I meant to comment in Ljgj's point out some of the pro gear he mentioned. The pro audio world has forgotten more about parametric EQ than most people will ever know. It's for this reason the PARC was designed by the engineers that make the Paragon, Legacy, and API mixing consoles. You may not have heard of these (unless you are into pro audio gear), but they are the absolute state of the art consoles, used my NBC studios and a number of very famous recording artists (the ones that can afford it and don't want digital). The boards are generally in the 250k range and up. And I can say working with this caliber of engineers has been an absolute pleasure. Their depth of knowledge in this area is remarkable.
Thanks for the answer Rives. Not really disagreeing with me as I had not come to an opinion on it. As chance had it, it was a statement I had read today right before I saw this thread so I threw it in. Us dablers take a while to reach conclusions about this stuff sometimes.
Actually, Clueless, now that I re-read what you posted the quote is acurate--I would just add ...whenever possible.
The problem is that physical room treatment doesn't work very well below 150 Hz. Our unit works from 350 Hz on down to 16 hz, but we recommend that it only be used from 200 Hz on down. Above 200 you should really use physical room treatment.
Rives said. "The problem is that physical room treatment doesn't work very well below 150 Hz."
That's an intereting one to chew on too. Too put things in perspective, that's about 2 and one-half octaves up on a piano, no? Again, I have scratch for a few on that one.
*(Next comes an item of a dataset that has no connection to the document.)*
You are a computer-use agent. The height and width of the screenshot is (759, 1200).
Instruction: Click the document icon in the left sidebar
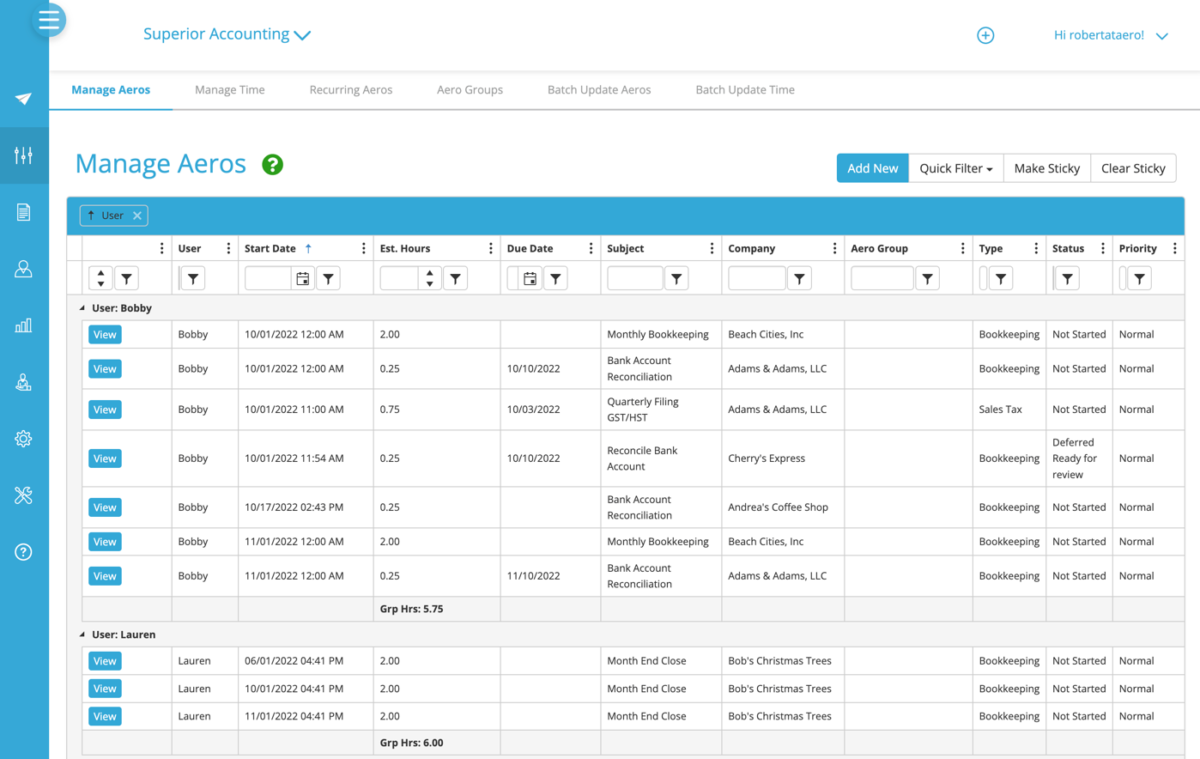[23, 211]
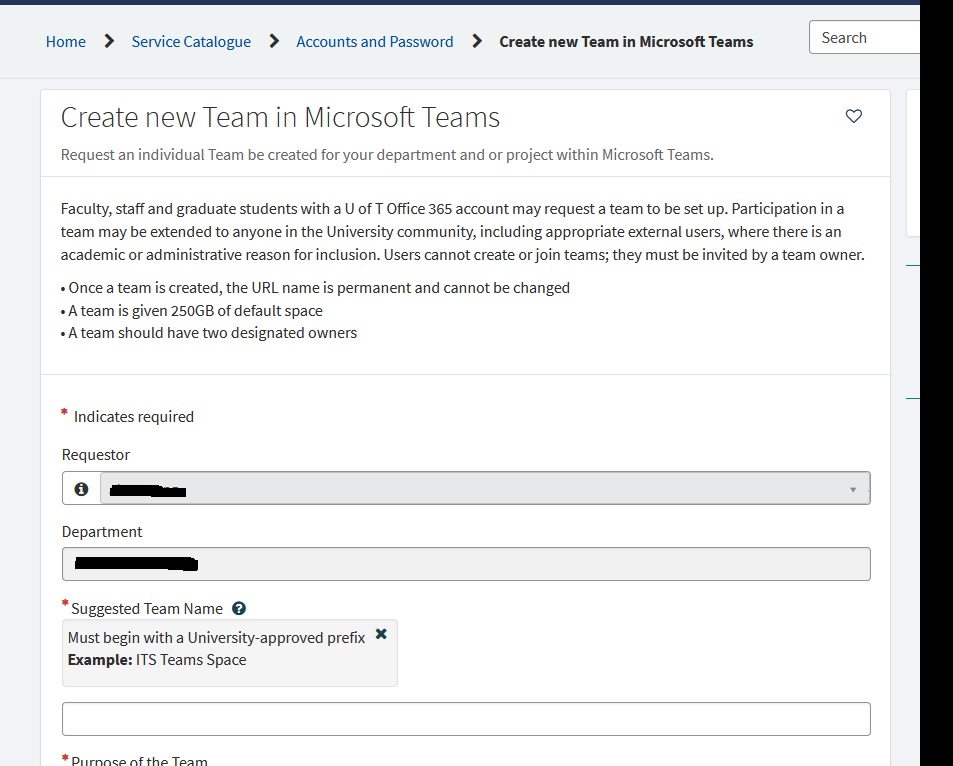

Just to clarify. If you have a bass bump below 150 Hz, it's very difficult (not impossible) to treat it with physical devices. There are really only 2 physical devices for this: absorbers and resonators. An abosber that is efficient at that frequency (say 100 Hz for example) is only as efficient as the area of the space that is accentuating the frequency. So, if 2 parrallel walls are accentuating the frequency and you have an absorver that is 95% efficient at that frequency, but you only cover 5% of the wall space--then you've only made a 4.5% difference on the problem (not even audible). This is why people wonder, when they buy bass traps that are proported as being 90% or greater efficient at their frequency problem--why don't they hear a difference (or very much of one). The other way of dealing with problem is resonators. Yes, these can go to just about any frequency and almost any Q factor. The only problem is expense and size of their construction. They also have to be placed at very critical points in the room, where the peaks are maximized (not the pressure points like an absorber). In addition they re-radiate energy--so the design is critical in that the re-radiated energy doesn't cause more problems than the resonator solves. And yes, it's just under 2.5 octaves, but you can't use the piano as an ear test for this because so much of the energy is higher ordered harmonics. To test this theory you have to use pure tone generators don't have (other than what the room produces) harmonics.